CONSEGNA> Trascrivi tali e quali le righe delle voci qui sotto, dalla riga che contiene "Click the fifth" fino a quella che contiene "coord(500,258)", entrambe comprese.

· · · ·

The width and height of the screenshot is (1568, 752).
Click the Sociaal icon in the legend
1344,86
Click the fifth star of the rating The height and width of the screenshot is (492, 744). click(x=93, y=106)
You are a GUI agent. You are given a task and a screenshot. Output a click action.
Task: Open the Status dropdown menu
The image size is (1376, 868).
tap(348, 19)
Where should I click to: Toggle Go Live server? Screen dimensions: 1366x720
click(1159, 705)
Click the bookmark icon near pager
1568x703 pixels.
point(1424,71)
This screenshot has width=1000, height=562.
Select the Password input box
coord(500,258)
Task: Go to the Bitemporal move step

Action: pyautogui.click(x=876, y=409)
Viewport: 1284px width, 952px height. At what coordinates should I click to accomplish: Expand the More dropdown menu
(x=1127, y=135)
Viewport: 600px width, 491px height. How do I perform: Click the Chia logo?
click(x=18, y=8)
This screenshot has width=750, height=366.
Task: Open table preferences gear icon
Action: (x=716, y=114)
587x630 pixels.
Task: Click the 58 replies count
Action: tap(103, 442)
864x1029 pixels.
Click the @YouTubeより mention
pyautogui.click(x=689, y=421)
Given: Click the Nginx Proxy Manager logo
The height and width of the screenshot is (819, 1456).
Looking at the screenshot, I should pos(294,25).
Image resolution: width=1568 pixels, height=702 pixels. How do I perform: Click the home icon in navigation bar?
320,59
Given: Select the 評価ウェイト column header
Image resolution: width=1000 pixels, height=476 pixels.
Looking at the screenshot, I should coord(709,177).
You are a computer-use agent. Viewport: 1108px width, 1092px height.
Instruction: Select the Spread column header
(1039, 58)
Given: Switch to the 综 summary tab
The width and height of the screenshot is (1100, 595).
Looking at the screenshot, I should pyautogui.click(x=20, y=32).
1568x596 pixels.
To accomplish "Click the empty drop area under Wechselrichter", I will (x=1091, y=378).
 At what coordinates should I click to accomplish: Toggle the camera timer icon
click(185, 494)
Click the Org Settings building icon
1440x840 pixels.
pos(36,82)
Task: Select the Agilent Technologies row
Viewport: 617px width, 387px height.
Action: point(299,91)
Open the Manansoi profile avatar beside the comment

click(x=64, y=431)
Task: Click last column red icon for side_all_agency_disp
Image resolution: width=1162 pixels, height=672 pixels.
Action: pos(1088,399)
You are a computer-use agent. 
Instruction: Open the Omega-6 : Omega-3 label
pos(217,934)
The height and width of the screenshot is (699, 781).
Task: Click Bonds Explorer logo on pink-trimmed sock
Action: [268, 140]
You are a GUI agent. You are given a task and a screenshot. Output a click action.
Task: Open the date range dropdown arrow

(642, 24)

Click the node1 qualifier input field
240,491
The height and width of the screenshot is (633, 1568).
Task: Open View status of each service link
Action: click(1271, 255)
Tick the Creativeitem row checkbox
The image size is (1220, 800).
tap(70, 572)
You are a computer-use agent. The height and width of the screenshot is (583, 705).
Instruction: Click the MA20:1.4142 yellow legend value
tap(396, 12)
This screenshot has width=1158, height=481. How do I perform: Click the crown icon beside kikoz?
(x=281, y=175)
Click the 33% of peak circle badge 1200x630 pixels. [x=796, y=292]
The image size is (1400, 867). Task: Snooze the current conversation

· · · ·

RISULTATO FINALE>
Click the fifth star of the rating The height and width of the screenshot is (492, 744). click(x=93, y=106)
You are a GUI agent. You are given a task and a screenshot. Output a click action.
Task: Open the Status dropdown menu
The image size is (1376, 868).
tap(348, 19)
Where should I click to: Toggle Go Live server? Screen dimensions: 1366x720
click(1159, 705)
Click the bookmark icon near pager
1568x703 pixels.
point(1424,71)
This screenshot has width=1000, height=562.
Select the Password input box
coord(500,258)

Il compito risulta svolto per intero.